__Goal of the exercise__. Set out the stretch of items from the line containing "You are a GUI" through the end as a numbered list, skipping blank lines and leaving the pictures out.

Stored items
──────────

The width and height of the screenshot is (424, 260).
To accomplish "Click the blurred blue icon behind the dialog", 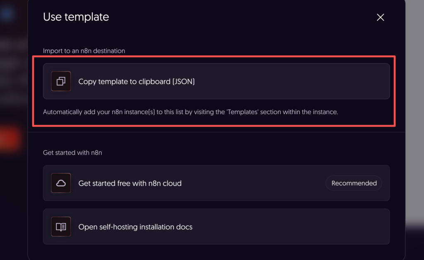I will pyautogui.click(x=7, y=15).
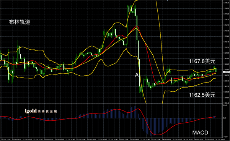Click the 22 Oct 21:05 time axis label
This screenshot has width=230, height=141.
pos(16,139)
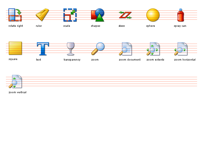The width and height of the screenshot is (203, 145).
Task: Click the "rotate right" caption text
Action: pos(16,26)
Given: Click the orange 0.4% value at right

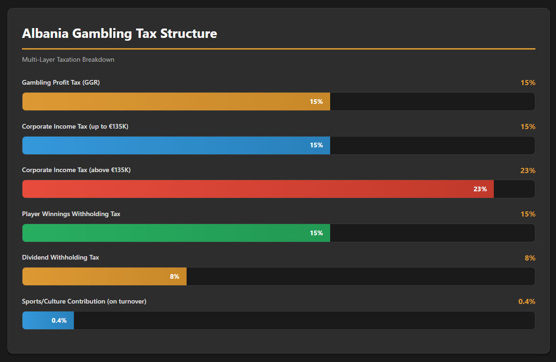Looking at the screenshot, I should [x=527, y=302].
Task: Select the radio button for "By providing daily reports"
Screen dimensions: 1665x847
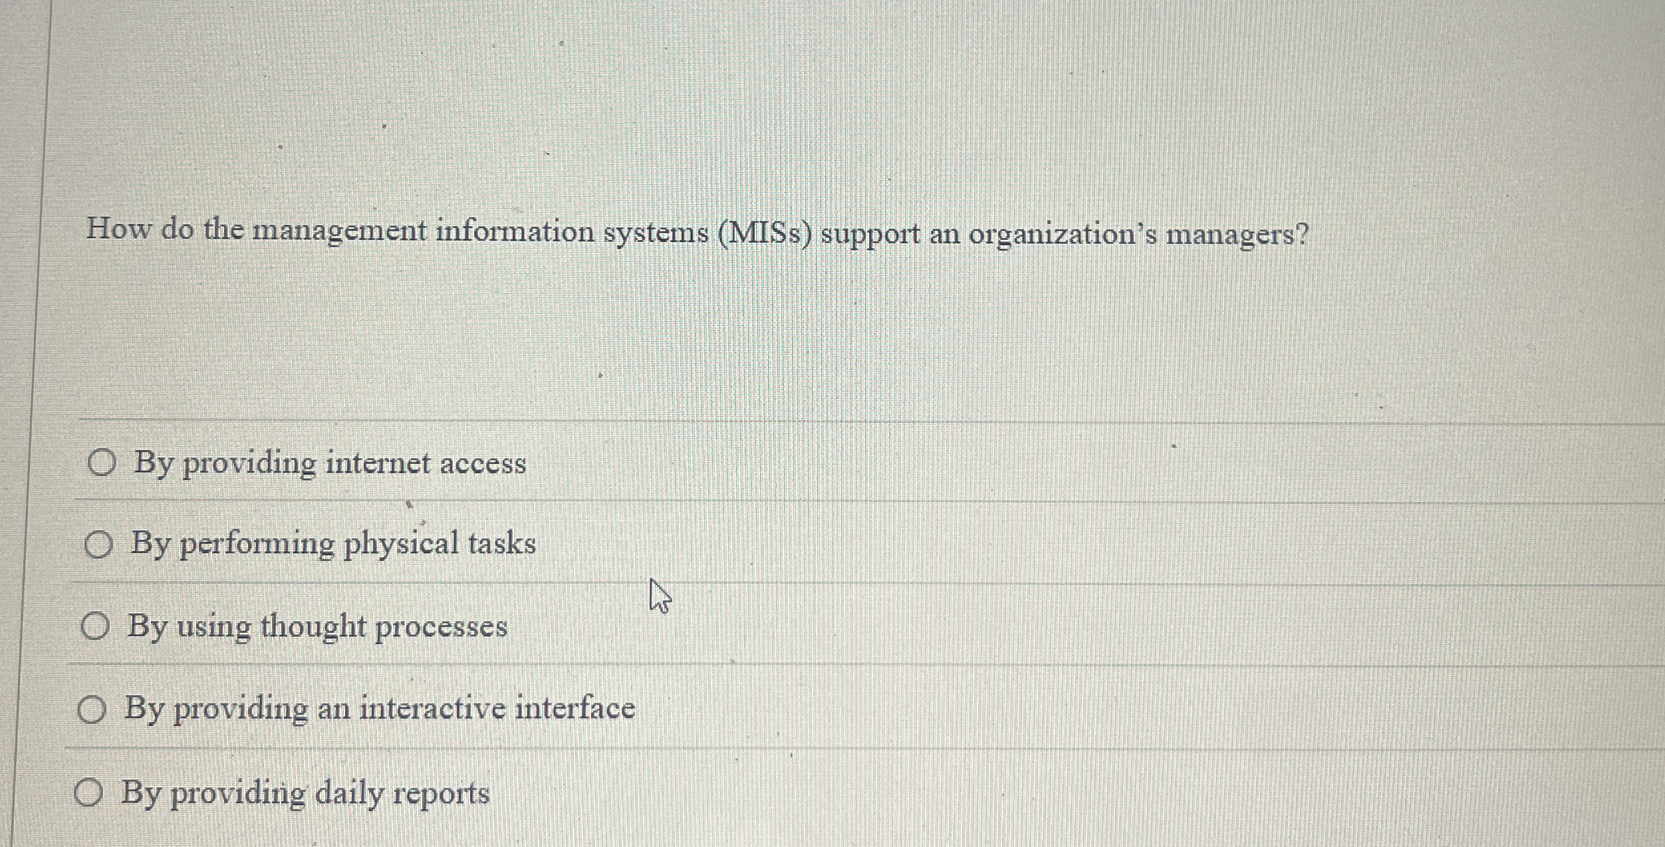Action: pos(88,793)
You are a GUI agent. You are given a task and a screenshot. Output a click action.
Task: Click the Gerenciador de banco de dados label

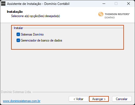click(41, 40)
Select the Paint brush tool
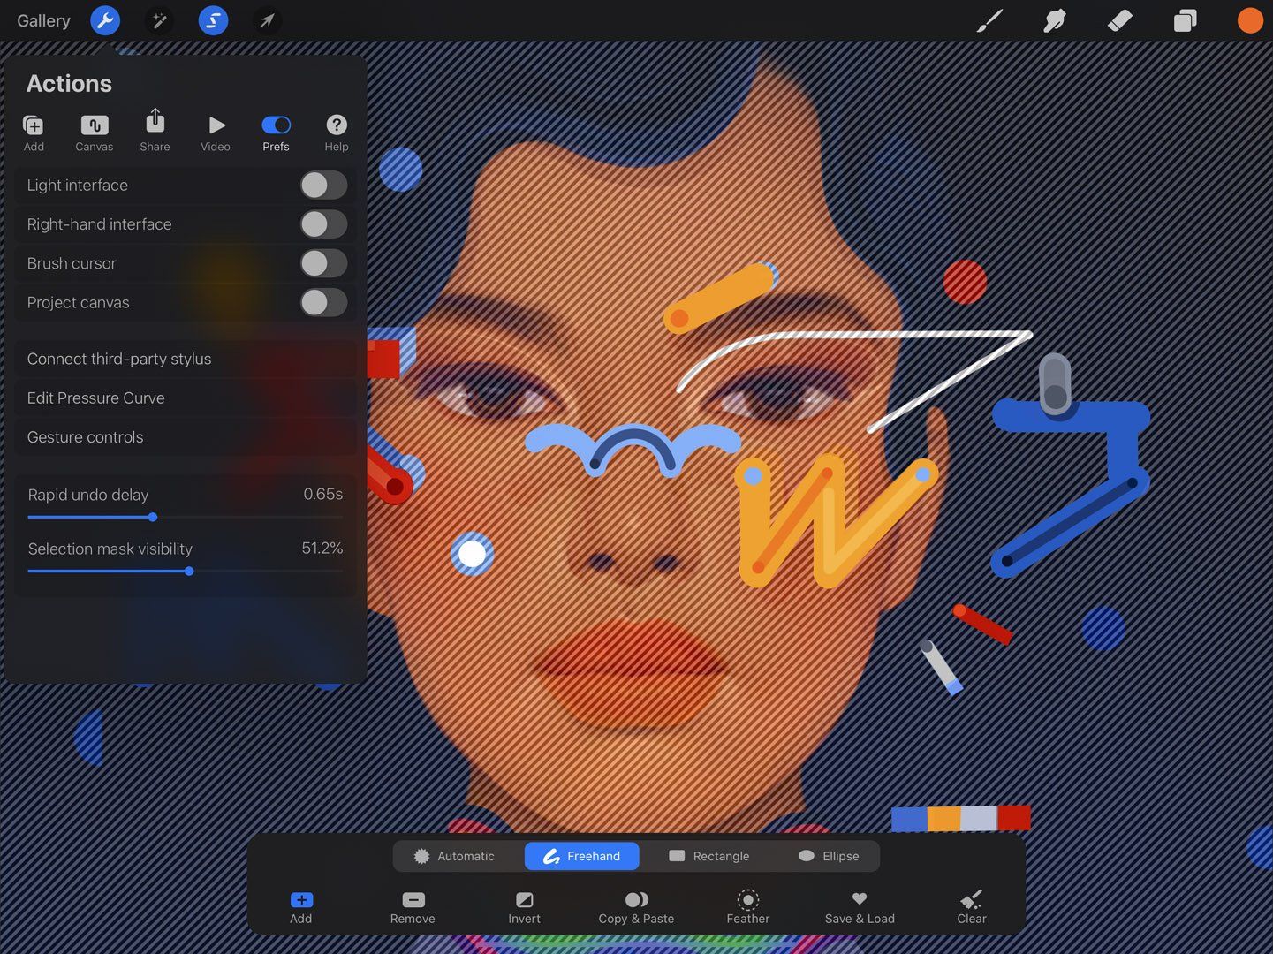 click(989, 20)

──────────

__Response to this task__.
1. You are a GUI agent. You are given a task and a screenshot. Output a click action.
2. Task: Click the Gerenciador de banco de dados label
3. click(41, 40)
4. Select the Paint brush tool
5.  click(989, 20)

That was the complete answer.